[[ Provided records open ]]
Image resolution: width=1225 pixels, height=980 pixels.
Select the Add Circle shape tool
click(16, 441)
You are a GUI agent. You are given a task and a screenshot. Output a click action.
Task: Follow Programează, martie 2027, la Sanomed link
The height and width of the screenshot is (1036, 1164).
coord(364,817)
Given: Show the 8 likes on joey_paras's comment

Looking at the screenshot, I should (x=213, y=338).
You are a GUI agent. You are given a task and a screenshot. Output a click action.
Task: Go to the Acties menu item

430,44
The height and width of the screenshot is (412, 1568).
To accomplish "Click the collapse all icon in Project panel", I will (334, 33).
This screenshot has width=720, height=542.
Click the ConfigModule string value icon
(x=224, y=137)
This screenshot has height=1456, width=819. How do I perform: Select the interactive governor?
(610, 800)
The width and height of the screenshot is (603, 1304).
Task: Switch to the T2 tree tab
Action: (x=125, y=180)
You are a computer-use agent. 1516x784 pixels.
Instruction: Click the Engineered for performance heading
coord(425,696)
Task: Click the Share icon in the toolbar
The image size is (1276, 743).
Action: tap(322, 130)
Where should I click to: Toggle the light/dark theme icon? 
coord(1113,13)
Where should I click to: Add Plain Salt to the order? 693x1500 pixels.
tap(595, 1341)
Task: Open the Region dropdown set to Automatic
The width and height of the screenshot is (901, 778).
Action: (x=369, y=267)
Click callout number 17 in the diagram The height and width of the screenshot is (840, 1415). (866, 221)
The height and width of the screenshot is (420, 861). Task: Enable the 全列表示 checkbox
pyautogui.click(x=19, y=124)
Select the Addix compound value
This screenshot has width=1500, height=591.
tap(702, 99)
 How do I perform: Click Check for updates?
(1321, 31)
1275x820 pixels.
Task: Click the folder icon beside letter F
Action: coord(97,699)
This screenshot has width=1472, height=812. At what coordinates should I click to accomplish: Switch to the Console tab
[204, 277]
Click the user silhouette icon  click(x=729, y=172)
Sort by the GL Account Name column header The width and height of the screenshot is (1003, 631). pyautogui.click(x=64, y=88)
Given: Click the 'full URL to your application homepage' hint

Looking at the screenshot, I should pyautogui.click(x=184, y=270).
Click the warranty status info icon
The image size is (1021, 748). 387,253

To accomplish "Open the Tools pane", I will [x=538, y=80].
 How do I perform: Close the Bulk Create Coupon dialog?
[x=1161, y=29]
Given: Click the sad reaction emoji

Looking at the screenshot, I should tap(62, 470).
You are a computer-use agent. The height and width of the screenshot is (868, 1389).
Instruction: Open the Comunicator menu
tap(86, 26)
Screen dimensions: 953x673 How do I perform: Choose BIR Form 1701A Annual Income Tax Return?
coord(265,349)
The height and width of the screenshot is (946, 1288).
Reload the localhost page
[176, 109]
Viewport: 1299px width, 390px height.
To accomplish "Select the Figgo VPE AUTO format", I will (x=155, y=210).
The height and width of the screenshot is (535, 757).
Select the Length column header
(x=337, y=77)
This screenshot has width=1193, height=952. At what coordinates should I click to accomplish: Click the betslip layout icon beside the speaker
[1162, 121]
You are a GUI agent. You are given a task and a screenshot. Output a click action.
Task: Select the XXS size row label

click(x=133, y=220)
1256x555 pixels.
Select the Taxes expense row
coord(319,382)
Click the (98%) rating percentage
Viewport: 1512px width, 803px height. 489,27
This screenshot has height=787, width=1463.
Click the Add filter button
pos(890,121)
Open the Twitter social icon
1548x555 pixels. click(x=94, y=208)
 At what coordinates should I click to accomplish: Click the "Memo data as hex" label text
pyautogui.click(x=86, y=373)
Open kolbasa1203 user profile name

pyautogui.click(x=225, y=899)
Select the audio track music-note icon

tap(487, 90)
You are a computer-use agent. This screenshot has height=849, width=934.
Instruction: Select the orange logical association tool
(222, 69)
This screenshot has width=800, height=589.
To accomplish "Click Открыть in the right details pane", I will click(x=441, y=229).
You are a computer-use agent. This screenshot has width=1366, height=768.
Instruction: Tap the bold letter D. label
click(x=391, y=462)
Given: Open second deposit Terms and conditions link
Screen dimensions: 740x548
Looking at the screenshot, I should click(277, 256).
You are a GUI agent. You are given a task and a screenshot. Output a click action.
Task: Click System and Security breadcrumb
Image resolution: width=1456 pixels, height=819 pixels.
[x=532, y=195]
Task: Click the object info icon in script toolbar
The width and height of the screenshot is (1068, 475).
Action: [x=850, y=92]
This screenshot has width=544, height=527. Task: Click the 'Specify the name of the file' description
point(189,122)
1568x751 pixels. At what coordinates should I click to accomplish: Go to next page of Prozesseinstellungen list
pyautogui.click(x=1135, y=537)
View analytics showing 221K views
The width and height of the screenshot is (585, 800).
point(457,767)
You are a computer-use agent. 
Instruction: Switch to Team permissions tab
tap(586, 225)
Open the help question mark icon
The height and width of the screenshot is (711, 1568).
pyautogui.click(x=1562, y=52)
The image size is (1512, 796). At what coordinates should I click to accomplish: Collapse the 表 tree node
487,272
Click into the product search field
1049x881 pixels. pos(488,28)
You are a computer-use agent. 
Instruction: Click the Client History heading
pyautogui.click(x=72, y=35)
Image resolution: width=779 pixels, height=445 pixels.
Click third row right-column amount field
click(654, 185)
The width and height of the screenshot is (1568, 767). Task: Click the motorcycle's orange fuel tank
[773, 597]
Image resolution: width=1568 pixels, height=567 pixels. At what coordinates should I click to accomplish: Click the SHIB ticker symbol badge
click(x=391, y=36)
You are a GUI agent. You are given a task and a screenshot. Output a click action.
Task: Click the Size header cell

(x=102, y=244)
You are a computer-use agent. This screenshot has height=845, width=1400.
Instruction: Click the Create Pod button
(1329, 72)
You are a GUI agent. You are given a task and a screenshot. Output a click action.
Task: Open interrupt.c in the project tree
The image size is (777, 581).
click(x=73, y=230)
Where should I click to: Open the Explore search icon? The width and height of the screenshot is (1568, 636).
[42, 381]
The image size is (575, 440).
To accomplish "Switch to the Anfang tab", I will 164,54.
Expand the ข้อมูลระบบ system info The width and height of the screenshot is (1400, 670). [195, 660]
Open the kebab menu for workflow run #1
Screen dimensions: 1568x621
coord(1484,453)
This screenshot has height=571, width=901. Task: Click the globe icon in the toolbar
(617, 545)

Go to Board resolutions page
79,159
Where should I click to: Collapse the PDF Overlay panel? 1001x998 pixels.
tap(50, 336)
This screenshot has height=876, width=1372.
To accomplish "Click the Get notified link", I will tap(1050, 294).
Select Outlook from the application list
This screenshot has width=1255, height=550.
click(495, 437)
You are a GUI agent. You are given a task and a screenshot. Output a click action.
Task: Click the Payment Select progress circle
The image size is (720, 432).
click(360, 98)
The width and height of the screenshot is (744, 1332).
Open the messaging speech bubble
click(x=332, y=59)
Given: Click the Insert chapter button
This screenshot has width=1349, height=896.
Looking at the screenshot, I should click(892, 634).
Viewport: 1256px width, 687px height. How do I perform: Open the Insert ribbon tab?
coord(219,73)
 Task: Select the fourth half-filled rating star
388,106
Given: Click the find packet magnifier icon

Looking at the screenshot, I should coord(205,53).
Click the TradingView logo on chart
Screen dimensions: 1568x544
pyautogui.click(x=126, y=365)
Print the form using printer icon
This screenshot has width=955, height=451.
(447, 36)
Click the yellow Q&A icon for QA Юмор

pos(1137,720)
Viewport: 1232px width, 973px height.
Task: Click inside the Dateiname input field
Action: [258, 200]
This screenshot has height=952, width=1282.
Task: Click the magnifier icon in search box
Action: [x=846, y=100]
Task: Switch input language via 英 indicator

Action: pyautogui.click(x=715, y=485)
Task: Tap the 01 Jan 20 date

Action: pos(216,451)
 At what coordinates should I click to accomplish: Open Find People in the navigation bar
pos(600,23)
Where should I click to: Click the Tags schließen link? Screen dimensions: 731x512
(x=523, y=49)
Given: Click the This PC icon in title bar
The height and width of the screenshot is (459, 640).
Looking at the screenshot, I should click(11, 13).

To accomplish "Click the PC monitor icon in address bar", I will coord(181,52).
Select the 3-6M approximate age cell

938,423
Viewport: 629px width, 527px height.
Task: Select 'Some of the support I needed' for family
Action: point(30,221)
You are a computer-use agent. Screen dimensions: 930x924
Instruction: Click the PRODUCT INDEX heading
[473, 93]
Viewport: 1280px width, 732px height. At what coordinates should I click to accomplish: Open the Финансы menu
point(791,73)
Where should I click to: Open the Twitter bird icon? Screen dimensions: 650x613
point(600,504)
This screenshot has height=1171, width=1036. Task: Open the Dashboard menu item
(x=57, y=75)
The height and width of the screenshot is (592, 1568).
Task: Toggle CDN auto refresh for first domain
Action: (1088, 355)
[[ Provided records closed ]]
### Work request
In the entries above, find the line holding "Open the kebab menu for workflow run #1" and the line holding "This screenshot has height=876, width=1372."; print both of them and every line between, exactly, and nothing else.

### Answer to this problem
Open the kebab menu for workflow run #1
Screen dimensions: 1568x621
coord(1484,453)
This screenshot has height=571, width=901. Task: Click the globe icon in the toolbar
(617, 545)

Go to Board resolutions page
79,159
Where should I click to: Collapse the PDF Overlay panel? 1001x998 pixels.
tap(50, 336)
This screenshot has height=876, width=1372.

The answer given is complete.